Il y avait bien des patriotes et des républicains sincères dans les deux conseils, surtout aux Cinq-Cents ; et parmi les treize directeurs qui ont exercé le pouvoir pendant les quatre années de l’existence de ce gouvernement, la plupart étaient des hommes honnêtes et dévoués. Lors du coup d’État, deux d’entre eux, Gohier et Moulins, réduits à l’impuissance, montrèrent néanmoins dans leur résistance autant de constance que d’énergie.
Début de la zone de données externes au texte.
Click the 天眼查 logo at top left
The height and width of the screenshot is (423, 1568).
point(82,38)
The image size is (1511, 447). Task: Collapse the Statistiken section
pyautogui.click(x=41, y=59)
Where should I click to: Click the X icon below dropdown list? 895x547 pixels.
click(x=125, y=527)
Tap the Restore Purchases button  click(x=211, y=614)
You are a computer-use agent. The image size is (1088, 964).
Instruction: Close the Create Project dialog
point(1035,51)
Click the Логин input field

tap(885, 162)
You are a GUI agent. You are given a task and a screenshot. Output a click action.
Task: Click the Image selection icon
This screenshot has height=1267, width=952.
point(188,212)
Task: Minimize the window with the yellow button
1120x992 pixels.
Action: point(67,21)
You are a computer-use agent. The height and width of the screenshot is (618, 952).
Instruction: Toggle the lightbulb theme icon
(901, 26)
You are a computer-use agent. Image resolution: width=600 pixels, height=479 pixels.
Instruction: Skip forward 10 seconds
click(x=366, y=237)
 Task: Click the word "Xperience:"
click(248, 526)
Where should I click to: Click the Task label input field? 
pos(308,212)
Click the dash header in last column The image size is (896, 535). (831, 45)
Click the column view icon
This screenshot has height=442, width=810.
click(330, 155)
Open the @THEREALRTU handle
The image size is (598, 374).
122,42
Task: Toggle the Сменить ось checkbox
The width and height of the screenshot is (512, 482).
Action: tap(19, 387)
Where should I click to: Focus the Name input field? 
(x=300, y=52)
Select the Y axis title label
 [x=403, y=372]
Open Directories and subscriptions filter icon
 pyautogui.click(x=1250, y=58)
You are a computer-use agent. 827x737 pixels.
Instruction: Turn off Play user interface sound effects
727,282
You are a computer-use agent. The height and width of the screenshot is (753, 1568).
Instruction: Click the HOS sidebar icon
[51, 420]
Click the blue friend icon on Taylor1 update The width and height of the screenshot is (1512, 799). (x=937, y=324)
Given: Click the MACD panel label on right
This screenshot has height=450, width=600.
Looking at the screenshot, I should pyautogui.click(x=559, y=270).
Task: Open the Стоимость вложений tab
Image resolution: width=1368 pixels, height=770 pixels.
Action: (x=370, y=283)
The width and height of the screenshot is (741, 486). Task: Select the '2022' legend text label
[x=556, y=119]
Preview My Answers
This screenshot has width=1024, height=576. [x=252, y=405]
Pour le récit des faits de cette période, voyez Directoire, Fructidor (journée du 18), etc. Voyez aussi, à la fin de l’article Bonaparte, tous les détails relatifs au 18 brumaire.

——————————————————————

La République s’est absorbée, puis éteinte dans la dictature militaire ; mais c’est une forme seule qui a péri pour renaître deux fois depuis et pour triompher définitivement du vieux fétichisme monarchique, cela est évident aujourd’hui pour toutes les personnes sensées.

Mais l’esprit de la Révolution a survécu. Bonaparte a bien pu restaurer quelques-unes des institutions de l’ancien régime ; mais il eût été impuissant contre les grandes réformes sociales qu’aucune réaction n’a pu atteindre. L’œuvre de la Révolution est demeurée entière ; elle ne peut que progresser et se compléter avec la marche de la civilisation, parce que nos pères lui ont donné d’abord pour bases de granit la justice, le droit et la liberté.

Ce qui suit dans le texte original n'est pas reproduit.